Monday, May 21, 2012

psikolojim geldi


namaz kılan bir toplumun psikolojiye ihtiyacı var mıdır?


1.
namaz kılmak, müslümanlar için, kulun Allah'a olan borcudur, zikretme, şükretme, itaat, muhabbet, dua etme biçimidir. namaz kılınca daha iyi hissetmek söz konusu olabilir elbette ama  namaz kılmak kötü hissetmemeyi garantilemek anlamına gelmez.  garantisi yok bunun.



iyi-kötü hissetmenin ötesinde namaz kılmak, başına hep iyi şeyler geleceğini garantilemek anlamına da gelmez.  namaz kılan biri de depremde göcük altında kalabilir, iflas edebilir, aldatılabilir, şiddet görebilir.. travmatize olabilir..


kosmos'un dediği gibi
"hayatta herşeyde bela şu ki, herkesin başına gelen şey aynı"




"herkesin başına her şey aynı şekilde geliyor. iyiyle kötünün, cömertle cömert olmayanın başına gelen şey aynı, iyi adam nasılsa suç işleyen de öyle, yemin edenle yeminden korkan aynı birbiri gibi..." 
namaz kılanla, kılmayan da (herhangi bir olumlu ya da olumsuz kategoriye de koymadan) diye ekleyebilirim ben de, bunlar üstüne... 




2.
içine karma kaçmış islam,  birşey yaparak ya da yapmayarak mutluluğu garantilemeye çalışma, " böyle şeyler sadece şöyle şöyle insanların başına gelir, ben öyle biri değilim, öyleyse benim başıma gelmez"  şeklinde, kendini bir sınıfa dahil ederek ya da etmeyerek mutsuzluktan emin olma temayülü.. gibi yan temaları (kendileri bu yazıyı yazma motivasyonum olur) çekmeceye kaldırıp "psikolojiye duyulan ihtiyaç" başlığına dönersek; psikoloji biliminin sadece sorunlu olanı düzeltmekle uğraşmadığını, iyi olanı geliştirmeye de odaklandığını filan söyleyebilirim bu arada.. söyledim hatta :)



3.

psikolojiye ihtiyaç var mı diyen soran tek bu dernek değil tabii,  bilim insanları da soruyor bu soruyu :)

 





4.

valla şurda mesleğimiz filan diye vitrin toparlıyorum  ama biz psikologlar da soruyoruz bazen, sonra tabii ki  de ihtiyaç var diye cevap veriyoruz kendi kendimize :) ama bu ihtiyaç konusuna çok takılıp kalmak da meslek erbabı için hayırlı bir iş olmayabilir. komşu komşunun külüne muhtaç neticede..fırına da ihtiyaç var toplumda, ekmeğini evinde yapabilenler müstesna..


5.

bi mesaj daha veriyim kapaticiim : doktora, öğretmene, taksi şoförüne vs.. yönelik şiddete ben de karşıyım :) fekat "doktorsuz kalın! belli ki amacınız da bu!.." diyen protestoları sevemedim.. çünkü..

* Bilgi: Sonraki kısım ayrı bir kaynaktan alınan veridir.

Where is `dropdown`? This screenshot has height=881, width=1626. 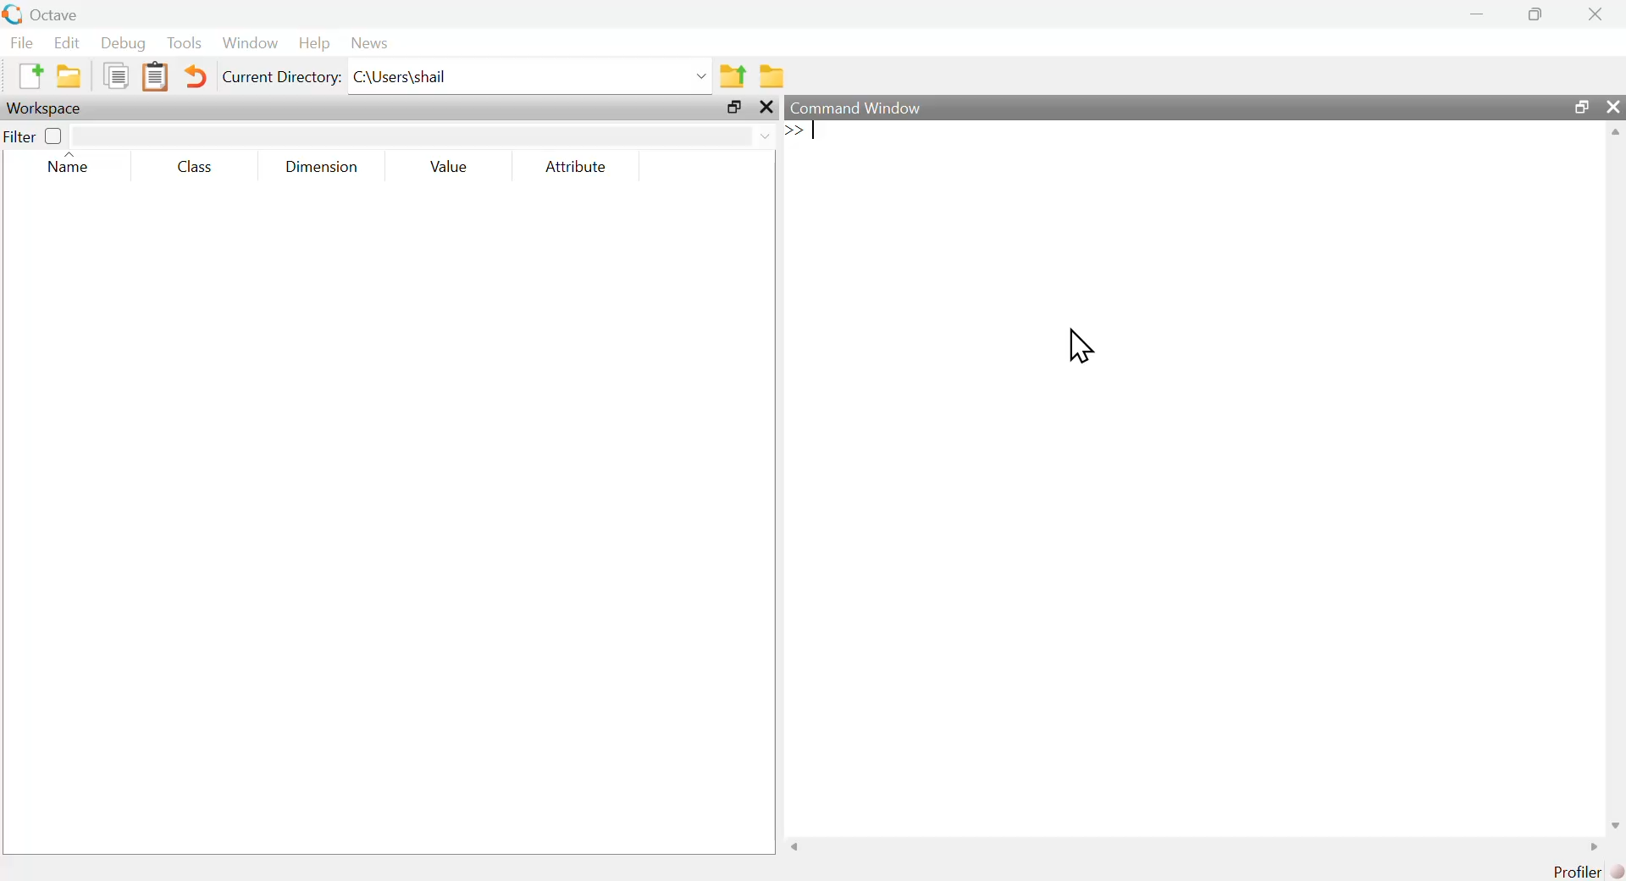 dropdown is located at coordinates (769, 136).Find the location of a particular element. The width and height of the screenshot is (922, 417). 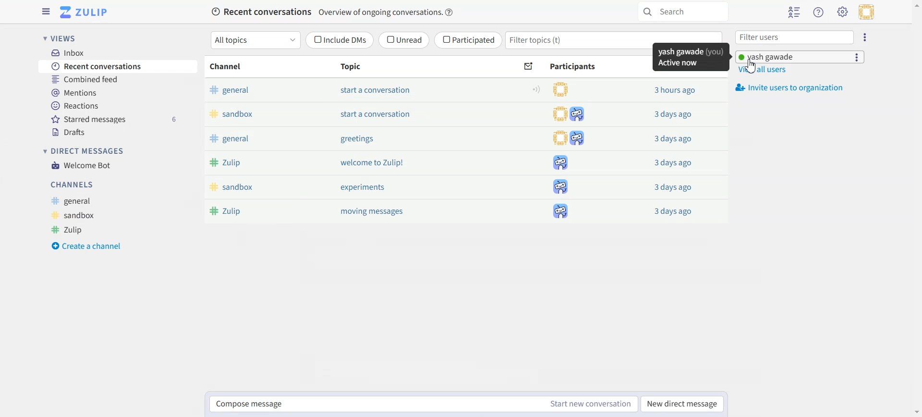

cursor is located at coordinates (752, 67).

taksi şoförleri taksici cinayetlerinden sonra böyle pankart asmaz mesela.. taksisiz kalın!
diyeceksiniz ki doktorluk kutsal.. demeyin..   

ha doğrudur taksiciye kıyasla  daha hayati bir ihtiyacı görüyordur amenna..ama bunu göze göze sokmak da,   ihtiyaç duyan ile ihtiyaç duyulan arasındaki güç ilişkisini yeniden hatırlatmak  değil mi .. işte bu bana çirkin geliyor..  yani diyeceğim şu ki, psikologsuz kalın! belli ki amacınız da bu :P



1 comment:

hevesli bardak said...

HAAH bak, ne güzel demişsin "İhtiyaç duyan ile ihtiyaç duyulan arasındaki güç ilişkisi" diye. Doktorlara duyulan nefret taksi şoförüne, musluk tamircisine duyulmuyorsa bunda doktorların payı hiç yok mu acaba? Kutsal ve sorgulanabilemez bir iş yaptıkları fikrini hiç istismar etmiyormuş, verdiği hizmet hakkında adam gibi bilgi veriyormuş gibi "Doktorsuz kalın da görün" "Bi küser gidersek var ya" diye bir de mızmızlanmak da bu kafanın tezahürü zaten. Kendilerini nasıl yüce bir yerde görüyorlarsa artık. Sanki hepsi halka hizmet aşkıyla yanıp tutuşuyor. Aman da aman.

Böyle deyince doktorlar kızıyor ama, bir sürü itoğlu it var, ben senin iyi olduğunu ne bileyim? Sen de seni kötü görüyorlar diye ağlaşma da, çürük elmayı ayıklamaya bak. Yoksa gelip gelişigüzel ayıklıyorlar, iyi olmuyor öyle.